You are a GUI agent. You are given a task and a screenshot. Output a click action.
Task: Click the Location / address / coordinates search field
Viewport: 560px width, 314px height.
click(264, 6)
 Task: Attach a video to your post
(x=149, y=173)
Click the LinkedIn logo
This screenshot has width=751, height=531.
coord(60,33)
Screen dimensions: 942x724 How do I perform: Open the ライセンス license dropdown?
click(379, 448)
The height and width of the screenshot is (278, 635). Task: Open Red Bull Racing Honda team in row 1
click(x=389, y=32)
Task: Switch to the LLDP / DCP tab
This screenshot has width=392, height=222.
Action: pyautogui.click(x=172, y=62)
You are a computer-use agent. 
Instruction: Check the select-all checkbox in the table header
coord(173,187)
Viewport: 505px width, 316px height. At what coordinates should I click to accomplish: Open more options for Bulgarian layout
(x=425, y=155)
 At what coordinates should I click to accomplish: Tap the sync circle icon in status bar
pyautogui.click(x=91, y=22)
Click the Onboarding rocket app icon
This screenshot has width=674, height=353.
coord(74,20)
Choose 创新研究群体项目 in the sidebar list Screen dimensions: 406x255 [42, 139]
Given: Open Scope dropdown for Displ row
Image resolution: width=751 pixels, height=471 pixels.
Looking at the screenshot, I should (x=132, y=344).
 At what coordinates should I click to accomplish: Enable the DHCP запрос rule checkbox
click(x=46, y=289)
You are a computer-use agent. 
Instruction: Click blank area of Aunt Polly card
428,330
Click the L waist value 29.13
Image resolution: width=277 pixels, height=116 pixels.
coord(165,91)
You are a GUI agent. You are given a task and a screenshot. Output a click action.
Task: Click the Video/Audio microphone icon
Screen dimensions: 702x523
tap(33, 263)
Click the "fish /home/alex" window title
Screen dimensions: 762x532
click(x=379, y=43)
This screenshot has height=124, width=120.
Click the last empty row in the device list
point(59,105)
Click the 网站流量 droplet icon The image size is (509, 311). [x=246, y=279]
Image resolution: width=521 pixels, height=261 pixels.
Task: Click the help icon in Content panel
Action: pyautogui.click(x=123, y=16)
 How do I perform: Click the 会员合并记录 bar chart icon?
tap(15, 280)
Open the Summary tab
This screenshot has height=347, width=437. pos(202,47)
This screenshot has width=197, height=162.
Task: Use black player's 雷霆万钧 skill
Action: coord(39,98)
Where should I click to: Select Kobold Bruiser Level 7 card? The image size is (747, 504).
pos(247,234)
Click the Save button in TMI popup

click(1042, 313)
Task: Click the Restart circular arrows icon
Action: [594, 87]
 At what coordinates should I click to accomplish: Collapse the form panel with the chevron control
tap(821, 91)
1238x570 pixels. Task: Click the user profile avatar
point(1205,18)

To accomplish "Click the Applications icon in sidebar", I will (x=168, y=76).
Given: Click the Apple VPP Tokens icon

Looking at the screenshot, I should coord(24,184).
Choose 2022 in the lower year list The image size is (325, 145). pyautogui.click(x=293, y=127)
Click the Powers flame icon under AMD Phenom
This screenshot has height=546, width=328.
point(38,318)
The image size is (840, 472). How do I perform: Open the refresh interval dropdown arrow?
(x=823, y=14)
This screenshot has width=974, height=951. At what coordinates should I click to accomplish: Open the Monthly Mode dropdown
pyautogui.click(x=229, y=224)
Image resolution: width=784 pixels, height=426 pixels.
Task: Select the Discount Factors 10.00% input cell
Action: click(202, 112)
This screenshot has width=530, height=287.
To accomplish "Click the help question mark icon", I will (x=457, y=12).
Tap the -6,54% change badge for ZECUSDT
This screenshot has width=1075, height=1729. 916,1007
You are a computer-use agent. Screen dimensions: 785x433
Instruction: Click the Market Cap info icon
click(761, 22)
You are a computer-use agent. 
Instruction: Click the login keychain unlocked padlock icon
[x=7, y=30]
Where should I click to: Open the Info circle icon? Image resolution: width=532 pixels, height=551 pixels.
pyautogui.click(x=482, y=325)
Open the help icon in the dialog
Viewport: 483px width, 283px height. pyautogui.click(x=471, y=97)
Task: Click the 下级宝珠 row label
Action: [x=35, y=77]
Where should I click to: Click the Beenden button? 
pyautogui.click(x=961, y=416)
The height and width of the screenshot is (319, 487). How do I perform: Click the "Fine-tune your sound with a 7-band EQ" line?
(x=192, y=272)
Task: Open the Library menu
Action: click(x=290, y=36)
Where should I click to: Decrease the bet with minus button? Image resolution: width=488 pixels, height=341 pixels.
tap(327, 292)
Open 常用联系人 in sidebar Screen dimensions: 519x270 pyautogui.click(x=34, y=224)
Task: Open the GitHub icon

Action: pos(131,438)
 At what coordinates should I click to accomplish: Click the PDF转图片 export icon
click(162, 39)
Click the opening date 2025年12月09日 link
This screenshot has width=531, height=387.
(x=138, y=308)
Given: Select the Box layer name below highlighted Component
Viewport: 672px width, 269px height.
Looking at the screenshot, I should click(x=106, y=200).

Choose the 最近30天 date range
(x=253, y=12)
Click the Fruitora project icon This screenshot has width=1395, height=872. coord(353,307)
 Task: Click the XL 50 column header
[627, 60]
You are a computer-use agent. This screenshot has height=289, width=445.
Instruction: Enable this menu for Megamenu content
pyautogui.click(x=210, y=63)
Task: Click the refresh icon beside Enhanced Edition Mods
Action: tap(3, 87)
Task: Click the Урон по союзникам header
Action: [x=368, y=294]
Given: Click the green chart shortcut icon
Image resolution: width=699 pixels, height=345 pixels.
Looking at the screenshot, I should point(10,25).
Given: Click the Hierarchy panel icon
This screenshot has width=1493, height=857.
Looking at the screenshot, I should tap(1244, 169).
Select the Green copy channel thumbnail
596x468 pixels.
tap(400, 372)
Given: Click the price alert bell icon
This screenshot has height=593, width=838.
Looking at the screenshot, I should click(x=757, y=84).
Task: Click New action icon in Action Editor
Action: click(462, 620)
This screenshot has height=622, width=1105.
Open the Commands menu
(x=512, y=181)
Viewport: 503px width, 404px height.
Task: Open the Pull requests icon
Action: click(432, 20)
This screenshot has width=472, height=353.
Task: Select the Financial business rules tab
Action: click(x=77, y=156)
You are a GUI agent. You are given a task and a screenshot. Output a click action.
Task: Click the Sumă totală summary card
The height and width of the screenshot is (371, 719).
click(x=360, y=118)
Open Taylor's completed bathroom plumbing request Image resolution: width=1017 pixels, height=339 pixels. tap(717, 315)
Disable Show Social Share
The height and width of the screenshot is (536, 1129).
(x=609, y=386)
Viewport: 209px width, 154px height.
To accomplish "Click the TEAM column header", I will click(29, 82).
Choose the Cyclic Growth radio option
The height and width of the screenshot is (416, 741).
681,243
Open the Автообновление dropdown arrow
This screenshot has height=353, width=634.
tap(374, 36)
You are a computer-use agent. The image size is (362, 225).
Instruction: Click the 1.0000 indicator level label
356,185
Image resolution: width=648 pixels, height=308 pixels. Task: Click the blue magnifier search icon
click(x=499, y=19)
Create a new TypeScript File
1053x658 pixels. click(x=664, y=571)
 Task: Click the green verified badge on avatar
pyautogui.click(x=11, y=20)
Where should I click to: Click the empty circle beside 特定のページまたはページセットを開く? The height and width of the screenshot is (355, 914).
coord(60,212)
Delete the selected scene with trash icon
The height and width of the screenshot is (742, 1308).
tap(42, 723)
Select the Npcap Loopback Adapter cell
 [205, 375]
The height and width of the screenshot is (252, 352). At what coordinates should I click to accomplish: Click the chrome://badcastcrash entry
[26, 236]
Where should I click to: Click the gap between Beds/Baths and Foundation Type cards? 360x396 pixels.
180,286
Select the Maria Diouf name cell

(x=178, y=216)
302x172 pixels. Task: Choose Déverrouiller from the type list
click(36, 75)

» Problem to work on:
Read the entries and select each line where the word "sidebar" is found.

» Result:
Choose 创新研究群体项目 in the sidebar list Screen dimensions: 406x255 [42, 139]
To accomplish "Click the Applications icon in sidebar", I will (x=168, y=76).
Open 常用联系人 in sidebar Screen dimensions: 519x270 pyautogui.click(x=34, y=224)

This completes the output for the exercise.